A Sea of Sorrows captures a dreadful time in history for those desperate, impoverished Irish families who hoped to make Canada their home. Johanna's incredible journey of survival is told with insight and sensitivity by master storyteller Norah McClintock.

Read an excerpt

From Johanna's diary:

August 12, 1847

Today I went to the emigrant sheds and worked side by side with the sisters. We did our best to give water and broth, when we had it, to the patients who are able to take them and, when we could, to move some of the worst-off patients onto clean bedding. But it was like trying to build a very long wall one small pebble at a time. I heard one gentleman tell another that there are more than fifteen hundred men, women and children in the sheds, and that some twenty or more die every day and must be disposed of. The same gentleman said that he will be glad when the new sheds are completed at Windmill Point and the sick are moved there, so that the plague which is carrying off so many of the city’s “valuable citizens” may be checked and public confidence restored.
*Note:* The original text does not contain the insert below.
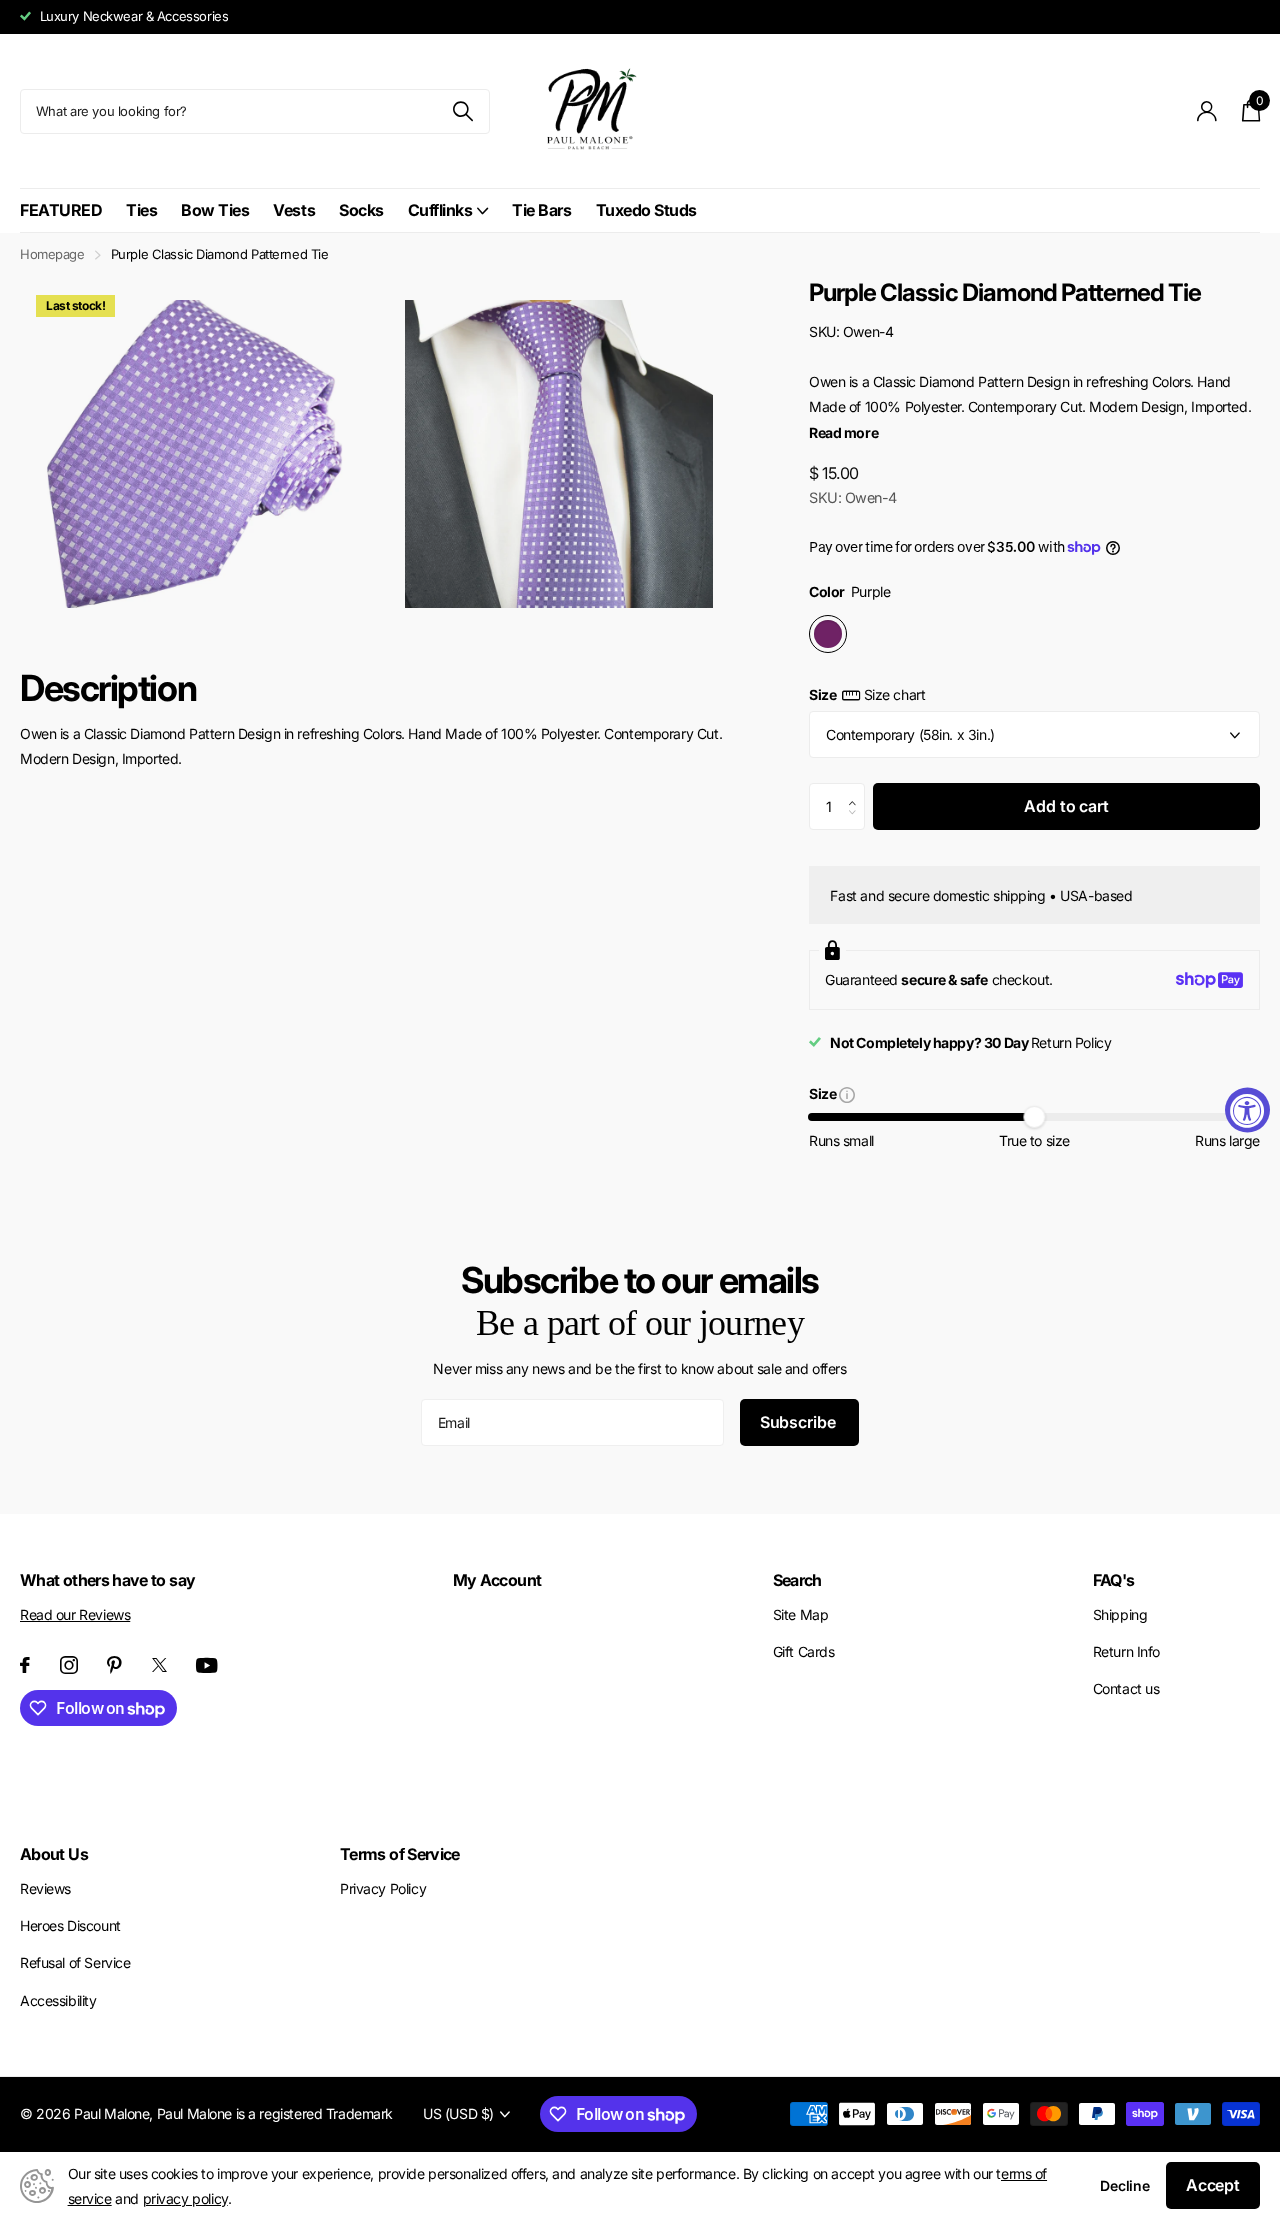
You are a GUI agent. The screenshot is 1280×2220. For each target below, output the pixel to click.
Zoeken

I did not understand what he meant by that, so I asked one of the sisters. She did not know either, but a doctor who overheard my question said that because of the sickness, business and travel about the city have suffered, and the city’s merchants, save the coffin makers, are complaining that something must be done or the city will be ruined. The doctor spoke with a tone of disdain. He added that there are some people in the city who would like to ship all the Irish back to their landlords and would do it in a trice if there were a way that would not cost them anything.